-- BEGIN Text excerpt --

# EaglesBlood - ICS Working On G2x with v21y Baseband



## mpenrod

Just wanted people to know that EaglesBlood figured out ICS on the G2x with the v21y baseband. I'm not affiliated with them, just a user that has happily had ICS on his G2x since last week.

Works great, very fast, only known problem is Netflix doesn't work.

http://www.eaglesblood.com/#!Download AOSP/cnzj


----------



## nmyron

I'm running Domination v77, and its working as well using a patch. However, from the best of my knowledge all ICS roms have issues on the new BB. For instance, Bluetooth calling does not work. Calls won't transfer to the headset, or, if they do, you don't get audio (though A2DP does work). Can you confirm/deny this is the case on Eaglesblood?

Sent from my LG-P999 using Tapatalk 2


----------



## mpenrod

I can't since I don't use Bluetooth for anything. I've never found the sound quality to be good enough, and as I travel extensively for work, a nice headset is always handy for me.

-- END Text excerpt --
-- BEGIN Dataset records --

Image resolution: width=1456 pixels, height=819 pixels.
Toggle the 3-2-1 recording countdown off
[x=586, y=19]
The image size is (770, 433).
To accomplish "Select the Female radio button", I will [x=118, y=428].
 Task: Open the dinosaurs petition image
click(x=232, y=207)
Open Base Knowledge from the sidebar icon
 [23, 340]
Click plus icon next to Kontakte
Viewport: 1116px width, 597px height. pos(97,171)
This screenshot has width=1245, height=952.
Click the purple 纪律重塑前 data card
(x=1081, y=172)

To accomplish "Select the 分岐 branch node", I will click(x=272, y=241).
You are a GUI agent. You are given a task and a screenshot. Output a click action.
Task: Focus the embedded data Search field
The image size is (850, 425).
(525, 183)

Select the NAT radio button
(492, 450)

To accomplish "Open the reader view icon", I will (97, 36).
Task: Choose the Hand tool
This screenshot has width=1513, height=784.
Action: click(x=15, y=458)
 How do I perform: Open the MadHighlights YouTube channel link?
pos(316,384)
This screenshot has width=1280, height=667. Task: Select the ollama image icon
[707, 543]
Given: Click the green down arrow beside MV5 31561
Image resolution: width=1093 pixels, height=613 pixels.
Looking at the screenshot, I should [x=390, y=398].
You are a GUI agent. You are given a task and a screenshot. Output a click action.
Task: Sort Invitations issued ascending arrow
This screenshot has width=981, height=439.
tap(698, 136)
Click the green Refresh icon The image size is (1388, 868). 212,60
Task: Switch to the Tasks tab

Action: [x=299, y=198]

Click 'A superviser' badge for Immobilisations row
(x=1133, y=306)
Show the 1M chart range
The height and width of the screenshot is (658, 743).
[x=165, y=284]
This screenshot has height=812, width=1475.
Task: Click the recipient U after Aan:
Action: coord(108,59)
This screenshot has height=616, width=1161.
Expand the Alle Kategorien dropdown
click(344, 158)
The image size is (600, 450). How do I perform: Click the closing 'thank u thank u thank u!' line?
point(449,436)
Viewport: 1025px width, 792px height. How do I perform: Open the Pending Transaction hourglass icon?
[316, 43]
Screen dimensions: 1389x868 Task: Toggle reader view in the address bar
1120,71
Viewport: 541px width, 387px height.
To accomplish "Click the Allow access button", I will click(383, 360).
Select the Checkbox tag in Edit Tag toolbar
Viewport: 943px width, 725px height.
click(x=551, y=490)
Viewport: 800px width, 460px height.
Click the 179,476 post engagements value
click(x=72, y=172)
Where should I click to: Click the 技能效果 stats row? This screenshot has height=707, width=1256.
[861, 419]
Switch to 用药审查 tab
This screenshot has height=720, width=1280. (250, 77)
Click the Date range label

-- END Dataset records --

» **Actions to take**:
1. Translate the following sentence from the forum thread about ICS on the G2x into Spanish: "Works great, very fast, only known problem is Netflix doesn't work."
2. In the forum thread about ICS on the G2x, reproduce the passage starting at "Sent from my" and ending at "handy for me.", substituting "earpiece" for "headset".

» **Outputs for the tasks**:
1. Funciona muy bien, es muy rápido; el único problema conocido es que Netflix no funciona.

2.
Sent from my LG-P999 using Tapatalk 2


----------



## mpenrod

I can't since I don't use Bluetooth for anything. I've never found the sound quality to be good enough, and as I travel extensively for work, a nice earpiece is always handy for me.